Twitter messages have many unique attributes, which differentiates twitter analysis from other fields of research. The first attribute is length. The maximum length of a Twitter message is 140 characters. The average length of a tweet is 14 words [14]. This is very different from the domains of other research studies, which were mostly focused on reviews which consisted of multiple sentences. The second attribute is the availability of data. With the Twitter API or other tools it is much easier to collect millions of tweets for training.

4.1. Emoticons

There are two fundamental data mining tasks that can be considered in conjunction with Twitter data, i.e. text analysis and symbol analysis. Due to the nature of this microblogging service(quick and short messages), people use acronyms, make spelling mistakes, and use emoticons and other characters that express special meanings. Emoticons constitute a meta communicative pictorial representation of a facial expression that is pictorially represented by using punctuation and letters or pictures; they express the user’s mood.The use of emoticons can be traced back to the 19th century. The first documented person to have used the emoticons :-) and :-( on the Internet was Scott Fahlman from Carnegie Mellon University in a message dated 19 September 1982 [1].Some emoticons as characters are included in the Unicode standard, three in the Miscellaneous Symbols block, and over sixty in the Emoticons block [4]. More symbols and meanings which can be used to determine emotional state can be found on the Wikipedia website [5]. Thetop 20 emoticons collected from 96 269 892 tweets is presented in [8].

4.2. Emoji ideograms


Emoji were originally used in Japanese electronic messages and spread outside of Japan. The characters are used much like emoticons, although a wider range is provided. The rise in the popularity of emoji is due to its being incorporated into sets of characters available in mo-bile phones. Apple in IOS, Android and other mobile operating systems included some emoji character sets. Emoji characters are also included in the Unicode standard [4]. Emoji can be categorised into similar categories as emoticons. Emoji can even be translated into English by using http://emojitranslate.com website.
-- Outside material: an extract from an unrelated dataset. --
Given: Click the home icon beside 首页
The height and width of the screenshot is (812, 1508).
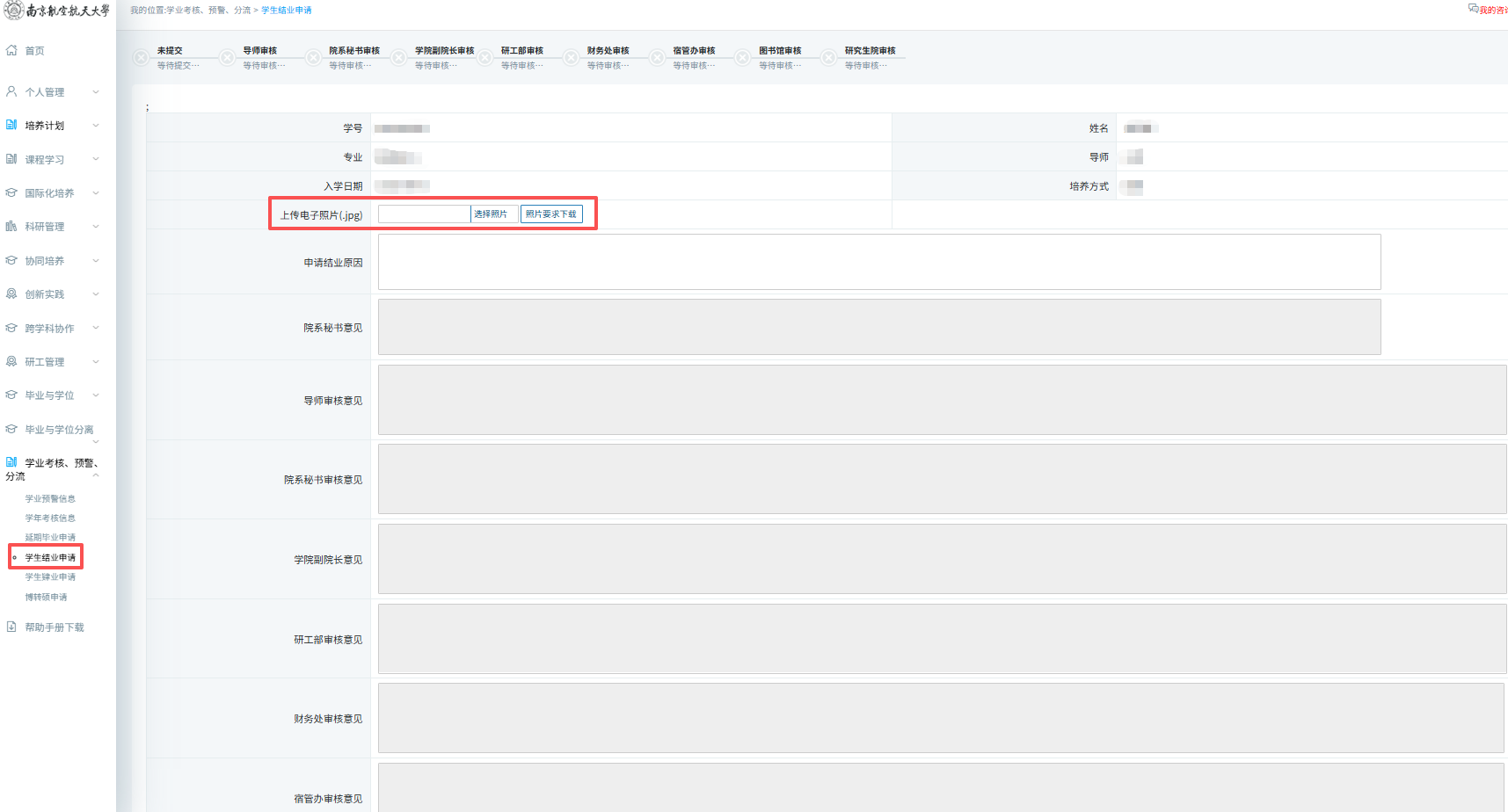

5. Architecture of Emotion Classification System


The main problem is how to extract the rich information that is available on Twitter and how to use it to draw meaningful insight. To achieve this, at first stage of works an accurate analyser for tweets was build. Twitter allows developers to collect data via Twitter REST API [2] and The Streaming API [3]. Twitter has numerous regulations and rate limits imposed on its API, and for this reason it requires that all users must register an account and provide authentication details when they query the API. One of the best ways of connecting to Twitter Streaming API and downloading the data is by using Python and a library called Tweepy [28].

Twitter API exports data only in JSON format, which should be translated into readable for databases or an analytical software format. A combination of Twitter API, scripts for converting JSON to CSV [29], SAS Macro [13] or Excel Macro [31] was used to extract information from Twitter and to create an input dataset for the analysis. The entire process of data acquisition can be fully automated by scheduling the run of VBA or SAS macros.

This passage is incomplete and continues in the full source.